The Sorrow of Super Mario

When my son was born I would spend the early hours watching over him as my wife claimed some much needed, and well earned, sleep and entertain myself trying to solve the puzzles of a Nintendo 64. As my son grew we played these games together, father/son time as it were and slowly he developed the skills to beat me at every possible opportunity. The first time he completed the course on Mario Kart I can still remember the jumps for joy as he screamed "I did it! I did it!".

When he was six he came to me and said he wanted a Game Boy. As with any parent I showed hesitation but when I saw his friends on the school bus wified together and competing to score the winning goal, I realised it was the lone kid with the book who was the outsider.

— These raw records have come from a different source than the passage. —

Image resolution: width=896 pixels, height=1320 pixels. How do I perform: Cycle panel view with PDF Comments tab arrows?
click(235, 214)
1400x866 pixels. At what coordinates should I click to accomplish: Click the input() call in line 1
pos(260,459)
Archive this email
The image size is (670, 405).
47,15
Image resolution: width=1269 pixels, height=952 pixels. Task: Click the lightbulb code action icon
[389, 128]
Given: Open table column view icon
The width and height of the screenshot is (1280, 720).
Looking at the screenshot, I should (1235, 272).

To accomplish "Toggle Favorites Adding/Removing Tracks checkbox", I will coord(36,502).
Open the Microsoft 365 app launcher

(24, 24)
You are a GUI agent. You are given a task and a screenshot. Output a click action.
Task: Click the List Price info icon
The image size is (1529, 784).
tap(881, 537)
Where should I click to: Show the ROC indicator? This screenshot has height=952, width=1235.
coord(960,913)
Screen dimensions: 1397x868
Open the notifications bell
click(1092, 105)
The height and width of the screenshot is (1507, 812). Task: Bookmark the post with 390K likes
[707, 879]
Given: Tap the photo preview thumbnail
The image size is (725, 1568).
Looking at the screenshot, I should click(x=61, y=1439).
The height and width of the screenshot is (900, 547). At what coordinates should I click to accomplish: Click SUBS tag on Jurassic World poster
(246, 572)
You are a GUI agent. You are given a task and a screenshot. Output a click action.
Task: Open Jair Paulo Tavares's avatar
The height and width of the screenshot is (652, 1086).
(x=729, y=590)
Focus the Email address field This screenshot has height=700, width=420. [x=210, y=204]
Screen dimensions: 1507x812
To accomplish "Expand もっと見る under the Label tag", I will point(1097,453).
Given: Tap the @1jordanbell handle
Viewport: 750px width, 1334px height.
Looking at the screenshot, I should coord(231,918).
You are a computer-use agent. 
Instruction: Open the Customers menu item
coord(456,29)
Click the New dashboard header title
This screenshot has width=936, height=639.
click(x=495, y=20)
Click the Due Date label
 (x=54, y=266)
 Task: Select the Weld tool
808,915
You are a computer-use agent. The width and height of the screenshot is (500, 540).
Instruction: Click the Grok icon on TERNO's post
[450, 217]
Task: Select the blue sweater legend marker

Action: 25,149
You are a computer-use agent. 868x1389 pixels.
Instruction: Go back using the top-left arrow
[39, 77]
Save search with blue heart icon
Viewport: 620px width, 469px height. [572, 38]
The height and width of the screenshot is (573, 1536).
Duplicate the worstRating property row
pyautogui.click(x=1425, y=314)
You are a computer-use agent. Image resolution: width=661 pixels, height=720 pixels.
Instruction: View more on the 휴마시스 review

Games were no longer isolationist, now they were the social activity, bridging the gaps rather than building them. We did a deal, he learnt to read 'Green Eggs and Ham', and Santa was happy and brought him a brand new DS.

These days the DS is long gone but we still spend time beating each other's scores on Star Wars on the old '64. It remains a time we can spend together, a time I can remember and enjoy. Few Japanese companies have genuinely created something new, many simply improving on previous ideas, something Apple is very good at if we're being honest. But while I've been travelling Nintendo lost someone who was part of my son and I growing up. And Mario is sad about that.